Hollywood on the Breast Implant Saga

by John Meroney
The Wall Street Journal (April 11, 1997)



Producers in Los Angeles are putting the finishing touches on a movie that has all the makings of a great drama: power, money, greed, corruption, the legal system, politics, envy and, of course, fleeting feminine beauty. Starting June 16, the Lifetime cable network will begin broadcasting "Two Small Voices," which chronicles the controversy over silicone gel breast implants. Actresses Mary McDonnell and Gail O'Grady portray Sybil Goldrich and Kathleen Anneken, real-life activists who waged a nearly decade long publicity and legal war against Dow Corning and other implant makers.

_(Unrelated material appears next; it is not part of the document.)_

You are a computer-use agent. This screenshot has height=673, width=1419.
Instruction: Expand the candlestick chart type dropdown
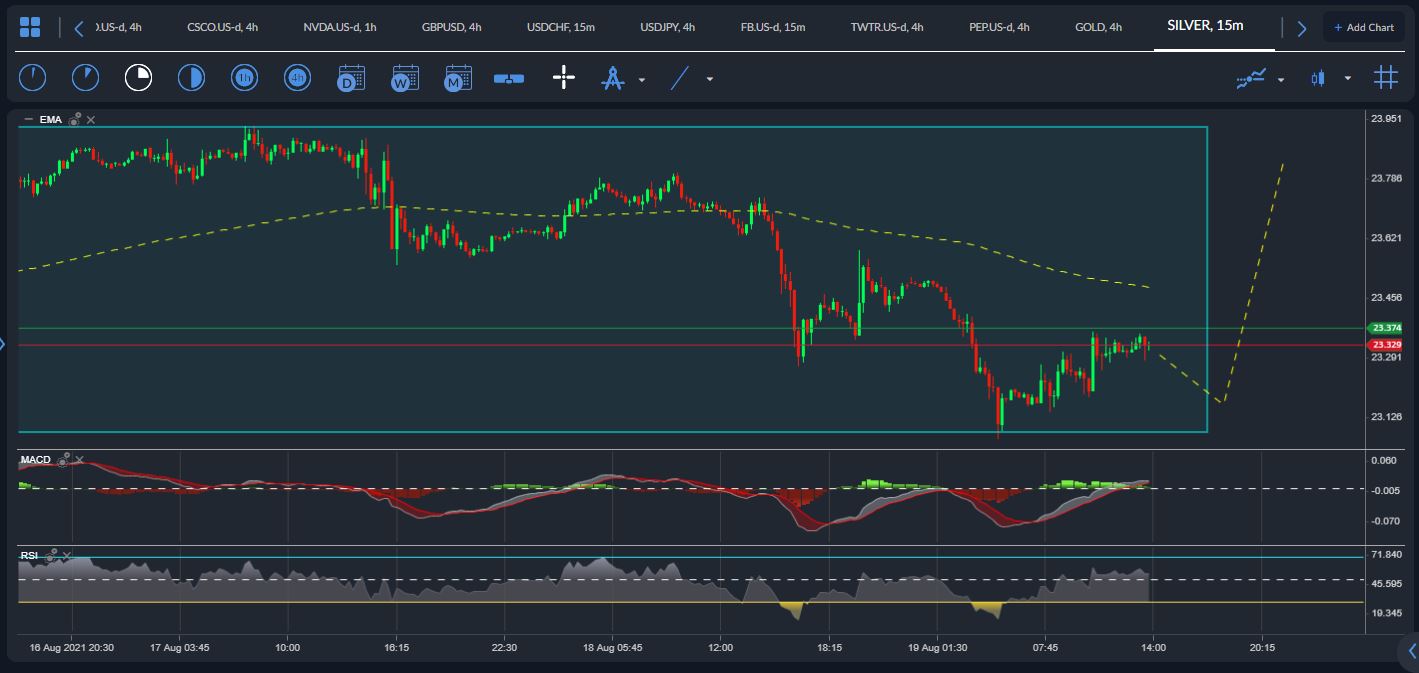tap(1348, 78)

Cecil B. DeMille once said that he could produce an epic motion picture from a single page of the Bible. If only he'd lived to see the breast implant saga. Approximately two million women have implants, but because of questions about the products' safety, and the host of infirmities the women and their lawyers blamed on them, the Food and Drug Administration banned them in 1992. Massive litigation followed, and in 1994 Dow Corning agreed to a $4.25 billion settlement of implant-related class-action suits.

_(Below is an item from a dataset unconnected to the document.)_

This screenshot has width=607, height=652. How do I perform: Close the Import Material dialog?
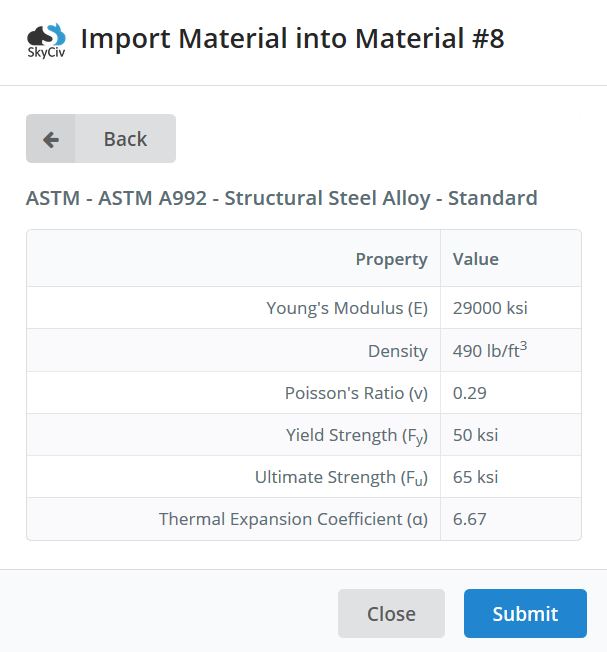[391, 613]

Both sides in the implant case view the controversy in stark terms: The plaintiffs believe they're fighting against an evil corporation that failed to warn them about the risks of implants, and that will stop at nothing for a profit. The manufacturers see it as a case of plaintiffs' lawyers using junk science to enrich themselves and force the company into bankruptcy. Guess which version TV opted to portray.

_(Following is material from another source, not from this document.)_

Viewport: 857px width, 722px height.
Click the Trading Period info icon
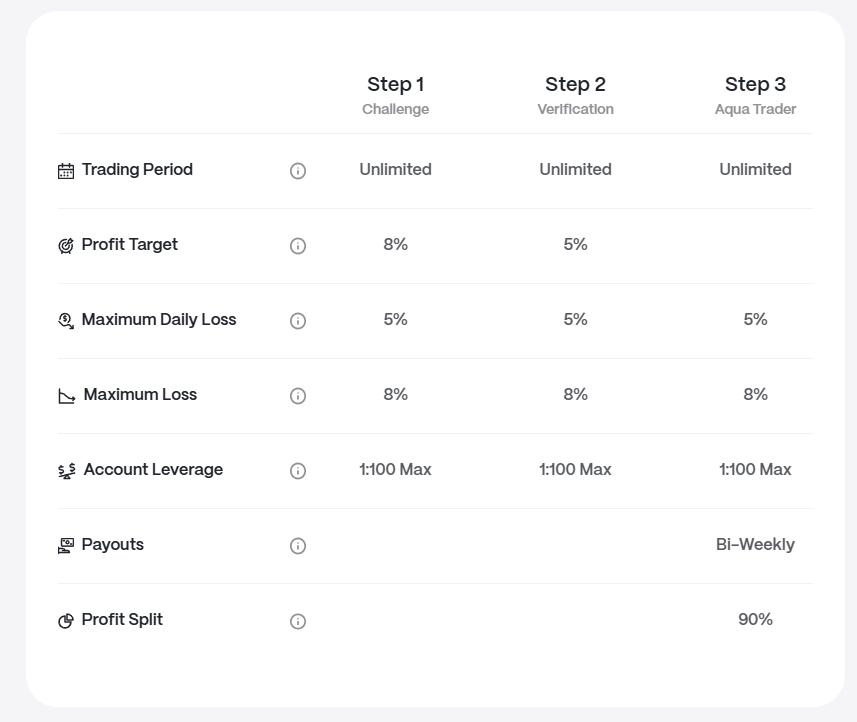[x=298, y=171]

The executive producer of "Two Small Voices," Freyda Rothstein, started her career working for "Search for Tomorrow" and "Love of Life"; she has since produced such made-for-TV movies as ABC's "Betrayed: A Story of Three Women." In 1985, Ms. Rothstein paid the Legion of Doom, a group of teenage Texas vigilantes accused of several dozen incidents of violence- and that had adopted the swastika as its symbol-for the TV rights to its story. In the late '80s, Ms. Goldrich showed Ms. Rothstein a book manuscript she had written about the "deeply personal process of [breast] reconstruction" following a mastectomy and asked her if it could be made into a movie. Realizing their story's dramatic potential, Ms. Rothstein paid Ms. Goldrich and Ms. Anneken for the TV rights.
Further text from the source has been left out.